"Much of the abuse has been driven by a growing nationalistic fervour, with people criticising or drawing attention to China’s human rights issues becoming targets of major online pile-ons, or worse.
Some women who have put themselves in the public eye to draw attention to human rights issues like the abuses in Xinjiang have been targeted with faked nude photographs, threats, accusations of being traitors, separatists, and paid actors, and harassment of family members. The attacks have come from regular citizens online as well as government officials and state media.
“I was lynched in the Chinese media,” Chinese-Australian researcher Vicky Xu told Australian TV’s Q&A program in April. “Along with a lot of my peers who study Xinjiang.”
Xu said a report she produced with colleagues at the Australian Strategic Policy Institute, which implicated more than 80 international brands in forced labour, prompted the Chinese government to “go on the offensive”.
She became a trending topic on Weibo, with one story clicked on more than 9.2m times, calling her a demon and a race traitor.
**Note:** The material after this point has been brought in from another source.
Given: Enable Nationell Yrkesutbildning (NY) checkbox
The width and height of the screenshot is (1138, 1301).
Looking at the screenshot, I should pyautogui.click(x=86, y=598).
In an article headlined “Bewitched Vicky Xu who fabricates Xinjiang story stokes anti-China sentiment in Australia: observer”, state media tabloid the Global Times said Xu was endangering Chinese people in Australia.
Fake nude images of Xu have circulated online, her past relationships doxxed and dissected to slut-shame her, and her family and contacts in China harassed, detained and interrogated – an accusation echoed by most of the women the Guardian spoke to for this article."